摘要： 注意力机制作为一种即插即用的有效提高网络特征提取性能的手段，在自然语言处理、图像识别领域有着广泛的应用。然而由于点云数据的不规则性与无序性，使得注意力机制无法直接应用于点云领域。提出适用于点云的注意力机制，以PointNet类网络作为点云特征提取的骨干网络，通过对点云数据进行多角度池化，采用共享权重的多层感知器获取自适应注意力权重，并与原特征相乘以实现输入特征优化，从而提升网络性能，实现注意力机制在点云领域的应用。设计的适用于点云的注意力机制在ModelNet40分类任务上，帮助PointNet（vanilla）和PointNet网络的分类准确率分别提升0.89和0.40个百分点；在ShapeNet零件分割任务上，帮助PointNet网络的平均交并比提升1.38个百分点；在KITTI三维检测任务上，帮助基于视锥体法的融合检测Frustum-PointNet网络在行人和骑行者两种小物体的平均精度也取得了可观的提升。实验结果表明所设计的注意力机制在多种点云处理任务的有效性和轻量级特点。

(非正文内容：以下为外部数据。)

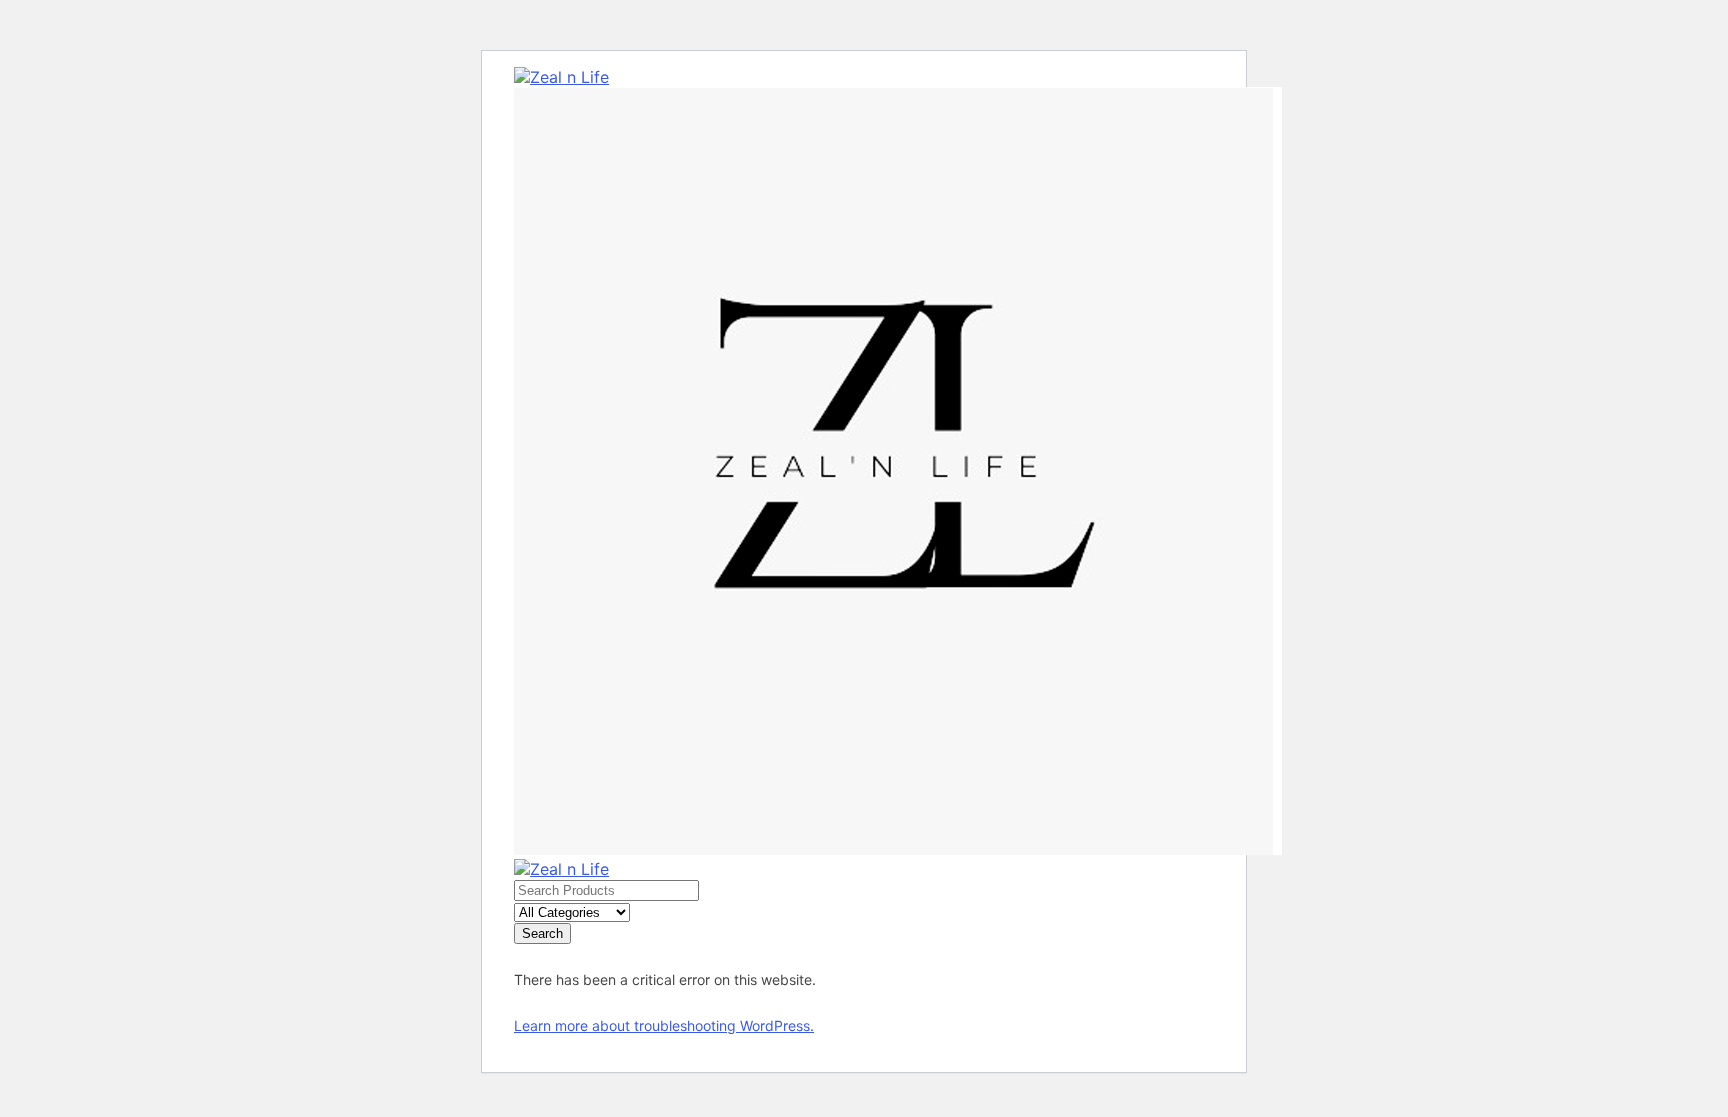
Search (542, 933)
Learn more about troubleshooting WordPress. (664, 1025)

关键词: 深度学习, 三维点云, 注意力机制, 分类, 分割, 检测

Abstract: As a plug and play method to improve the performance of network feature extraction, attention mechanism is widely used in natural language processing and image recognition. However, due to the irregularity and disorder of point cloud data, attention mechanism can not be directly applied to the field of point cloud. This paper proposes an attention mechanism suitable for point cloud. PointNet networks are used as the backbone network of point cloud feature extraction. Through the multi-angle pooling of point cloud data, the shared weight MLP（multi-layer perceptron） is used to obtain adaptive attention weight, and multiplied with the original feature to optimize input feature, so as to improve network performance and realize the application of attention mechanism in the field of point cloud. The attention mechanism designed in this paper can help the OA（overall accuracy） of PointNet（vanilla） and PointNet to improve 0.89 and 0.40?percentage points respectively in ModelNet40 classification task. In ShapeNet partial segmentation task, the mIoU（mean Intersection over Union） of PointNet can increase 1.38?percentage points. In the KITTI 3D detection task, the AP（average precision） of Frustum-PointNet in pedestrian and cyclist detection has been significantly improved. Experimental results show that the designed attention mechanism is effective and lightweight in multiple point cloud processing tasks.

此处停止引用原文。